Prospect Theory
Prospect Theory
One-Sentence Definition
People tend to be risk-averse when facing gains and risk-seeking when facing losses.
Core Concept
Kahneman and Tversky proposed that people’s risk preferences are not fixed—they become conservative when facing gains (certainty effect) and adventurous when facing losses (reflection effect). The value function is S-shaped.
What Problem Does It Solve
When information is incomplete, options are numerous, or risks are unclear, it helps pull your judgment from intuition back to structured analysis.
More specifically, Prospect Theory is suited for answering questions like: How can I better understand the current situation?

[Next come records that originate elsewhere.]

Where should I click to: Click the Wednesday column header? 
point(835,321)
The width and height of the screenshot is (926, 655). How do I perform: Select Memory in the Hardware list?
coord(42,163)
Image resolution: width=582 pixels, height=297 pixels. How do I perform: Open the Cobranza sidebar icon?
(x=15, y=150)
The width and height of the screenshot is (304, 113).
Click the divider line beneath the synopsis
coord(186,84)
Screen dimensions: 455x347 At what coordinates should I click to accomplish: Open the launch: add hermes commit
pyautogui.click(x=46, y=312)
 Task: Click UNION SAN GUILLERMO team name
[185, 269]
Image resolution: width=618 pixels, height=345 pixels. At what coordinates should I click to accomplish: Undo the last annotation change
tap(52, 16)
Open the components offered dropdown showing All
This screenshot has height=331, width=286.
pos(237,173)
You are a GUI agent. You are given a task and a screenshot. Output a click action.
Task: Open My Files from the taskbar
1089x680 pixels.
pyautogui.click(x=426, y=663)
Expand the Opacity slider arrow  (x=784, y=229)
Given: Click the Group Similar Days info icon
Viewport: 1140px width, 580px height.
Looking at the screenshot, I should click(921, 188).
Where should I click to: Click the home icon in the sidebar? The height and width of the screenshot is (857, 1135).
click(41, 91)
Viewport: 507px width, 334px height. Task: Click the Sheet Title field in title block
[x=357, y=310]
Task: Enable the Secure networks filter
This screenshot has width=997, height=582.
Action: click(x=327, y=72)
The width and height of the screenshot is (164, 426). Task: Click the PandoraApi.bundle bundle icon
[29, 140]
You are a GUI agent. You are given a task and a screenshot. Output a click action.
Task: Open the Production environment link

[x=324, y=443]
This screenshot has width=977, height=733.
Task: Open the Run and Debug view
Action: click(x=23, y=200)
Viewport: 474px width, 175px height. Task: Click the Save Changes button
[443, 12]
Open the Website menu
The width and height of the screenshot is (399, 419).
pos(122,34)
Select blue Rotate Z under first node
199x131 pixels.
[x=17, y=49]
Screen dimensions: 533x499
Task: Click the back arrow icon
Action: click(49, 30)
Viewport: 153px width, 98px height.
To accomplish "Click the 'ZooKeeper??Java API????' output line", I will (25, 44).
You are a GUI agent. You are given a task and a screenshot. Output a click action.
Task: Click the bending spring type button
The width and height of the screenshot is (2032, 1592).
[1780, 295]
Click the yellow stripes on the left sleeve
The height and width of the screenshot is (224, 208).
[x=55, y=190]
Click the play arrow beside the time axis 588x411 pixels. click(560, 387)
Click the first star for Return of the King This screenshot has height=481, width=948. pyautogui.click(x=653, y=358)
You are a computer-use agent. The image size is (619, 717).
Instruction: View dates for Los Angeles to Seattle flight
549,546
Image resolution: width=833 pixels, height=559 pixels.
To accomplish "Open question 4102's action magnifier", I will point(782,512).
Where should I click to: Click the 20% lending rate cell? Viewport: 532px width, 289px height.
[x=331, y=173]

How can I make more reasonable judgments and take action?
When to Use
- When problems become complex and intuitive judgment is no longer reliable.
- When the team has disagreements about next steps and needs a shared analytical framework.
- When you need to translate abstract judgments into concrete actions, checklists, or experiments.
- When existing practices are losing effectiveness and the underlying logic needs re-examination.
When Not to Use
- The problem is simple, and direct execution is more important than analysis.
- Basic facts are lacking, and you are just spinning concepts.
- The model is used only to confirm existing conclusions rather than to help correct judgment.
Summary
Prospect Theory explains many irrational economic behaviors and is a cornerstone of behavioral economics.